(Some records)
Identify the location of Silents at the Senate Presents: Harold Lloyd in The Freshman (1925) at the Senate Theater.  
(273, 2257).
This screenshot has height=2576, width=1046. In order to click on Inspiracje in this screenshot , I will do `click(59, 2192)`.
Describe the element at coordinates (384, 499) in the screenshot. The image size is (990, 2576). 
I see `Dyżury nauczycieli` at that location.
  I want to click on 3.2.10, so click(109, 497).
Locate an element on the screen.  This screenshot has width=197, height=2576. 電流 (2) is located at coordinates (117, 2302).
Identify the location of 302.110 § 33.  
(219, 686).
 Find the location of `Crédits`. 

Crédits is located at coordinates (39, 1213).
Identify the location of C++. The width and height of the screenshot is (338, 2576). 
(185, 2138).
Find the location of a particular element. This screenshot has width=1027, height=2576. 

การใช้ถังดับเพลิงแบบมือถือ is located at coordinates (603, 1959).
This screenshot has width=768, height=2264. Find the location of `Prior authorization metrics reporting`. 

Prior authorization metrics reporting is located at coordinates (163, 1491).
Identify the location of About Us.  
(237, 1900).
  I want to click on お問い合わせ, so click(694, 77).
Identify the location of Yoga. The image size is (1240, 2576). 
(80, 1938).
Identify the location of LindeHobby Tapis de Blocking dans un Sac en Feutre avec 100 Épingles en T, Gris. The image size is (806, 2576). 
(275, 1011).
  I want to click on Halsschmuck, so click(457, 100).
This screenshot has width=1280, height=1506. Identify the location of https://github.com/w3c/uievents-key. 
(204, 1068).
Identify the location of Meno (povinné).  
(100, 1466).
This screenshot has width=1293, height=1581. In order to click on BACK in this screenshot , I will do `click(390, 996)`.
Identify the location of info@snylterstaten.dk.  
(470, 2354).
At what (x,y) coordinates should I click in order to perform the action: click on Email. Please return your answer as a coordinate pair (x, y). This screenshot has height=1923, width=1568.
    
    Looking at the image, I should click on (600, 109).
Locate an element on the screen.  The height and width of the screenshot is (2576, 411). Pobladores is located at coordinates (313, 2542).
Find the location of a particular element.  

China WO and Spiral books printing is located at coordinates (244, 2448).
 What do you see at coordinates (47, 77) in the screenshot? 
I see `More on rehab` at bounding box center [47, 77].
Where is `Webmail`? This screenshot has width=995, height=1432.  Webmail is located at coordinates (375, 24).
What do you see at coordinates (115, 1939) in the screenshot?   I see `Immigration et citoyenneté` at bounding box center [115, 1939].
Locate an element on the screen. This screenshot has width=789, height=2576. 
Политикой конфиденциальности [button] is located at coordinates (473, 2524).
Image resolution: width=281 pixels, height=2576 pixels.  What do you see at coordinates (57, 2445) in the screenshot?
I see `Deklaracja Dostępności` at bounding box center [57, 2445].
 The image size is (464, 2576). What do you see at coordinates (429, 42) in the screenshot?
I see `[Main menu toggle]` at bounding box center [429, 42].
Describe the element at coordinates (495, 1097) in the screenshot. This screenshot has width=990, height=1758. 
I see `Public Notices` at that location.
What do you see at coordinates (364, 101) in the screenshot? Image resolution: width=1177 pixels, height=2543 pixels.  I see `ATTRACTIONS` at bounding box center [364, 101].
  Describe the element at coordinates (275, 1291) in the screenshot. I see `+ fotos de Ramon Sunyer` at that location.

> _The task_
Could you set down every one of the records above, line for line, with nothing changed?

> _Correct answer_
Identify the location of Silents at the Senate Presents: Harold Lloyd in The Freshman (1925) at the Senate Theater.  
(273, 2257).
This screenshot has height=2576, width=1046. In order to click on Inspiracje in this screenshot , I will do `click(59, 2192)`.
Describe the element at coordinates (384, 499) in the screenshot. The image size is (990, 2576). 
I see `Dyżury nauczycieli` at that location.
  I want to click on 3.2.10, so click(109, 497).
Locate an element on the screen.  This screenshot has width=197, height=2576. 電流 (2) is located at coordinates (117, 2302).
Identify the location of 302.110 § 33.  
(219, 686).
 Find the location of `Crédits`. 

Crédits is located at coordinates (39, 1213).
Identify the location of C++. The width and height of the screenshot is (338, 2576). 
(185, 2138).
Find the location of a particular element. This screenshot has width=1027, height=2576. 

การใช้ถังดับเพลิงแบบมือถือ is located at coordinates (603, 1959).
This screenshot has width=768, height=2264. Find the location of `Prior authorization metrics reporting`. 

Prior authorization metrics reporting is located at coordinates (163, 1491).
Identify the location of About Us.  
(237, 1900).
  I want to click on お問い合わせ, so click(694, 77).
Identify the location of Yoga. The image size is (1240, 2576). 
(80, 1938).
Identify the location of LindeHobby Tapis de Blocking dans un Sac en Feutre avec 100 Épingles en T, Gris. The image size is (806, 2576). 
(275, 1011).
  I want to click on Halsschmuck, so click(457, 100).
This screenshot has width=1280, height=1506. Identify the location of https://github.com/w3c/uievents-key. 
(204, 1068).
Identify the location of Meno (povinné).  
(100, 1466).
This screenshot has width=1293, height=1581. In order to click on BACK in this screenshot , I will do `click(390, 996)`.
Identify the location of info@snylterstaten.dk.  
(470, 2354).
At what (x,y) coordinates should I click in order to perform the action: click on Email. Please return your answer as a coordinate pair (x, y). This screenshot has height=1923, width=1568.
    
    Looking at the image, I should click on (600, 109).
Locate an element on the screen.  The height and width of the screenshot is (2576, 411). Pobladores is located at coordinates (313, 2542).
Find the location of a particular element.  

China WO and Spiral books printing is located at coordinates (244, 2448).
 What do you see at coordinates (47, 77) in the screenshot? 
I see `More on rehab` at bounding box center [47, 77].
Where is `Webmail`? This screenshot has width=995, height=1432.  Webmail is located at coordinates (375, 24).
What do you see at coordinates (115, 1939) in the screenshot?   I see `Immigration et citoyenneté` at bounding box center [115, 1939].
Locate an element on the screen. This screenshot has width=789, height=2576. 
Политикой конфиденциальности [button] is located at coordinates (473, 2524).
Image resolution: width=281 pixels, height=2576 pixels.  What do you see at coordinates (57, 2445) in the screenshot?
I see `Deklaracja Dostępności` at bounding box center [57, 2445].
 The image size is (464, 2576). What do you see at coordinates (429, 42) in the screenshot?
I see `[Main menu toggle]` at bounding box center [429, 42].
Describe the element at coordinates (495, 1097) in the screenshot. This screenshot has width=990, height=1758. 
I see `Public Notices` at that location.
What do you see at coordinates (364, 101) in the screenshot? Image resolution: width=1177 pixels, height=2543 pixels.  I see `ATTRACTIONS` at bounding box center [364, 101].
  Describe the element at coordinates (275, 1291) in the screenshot. I see `+ fotos de Ramon Sunyer` at that location.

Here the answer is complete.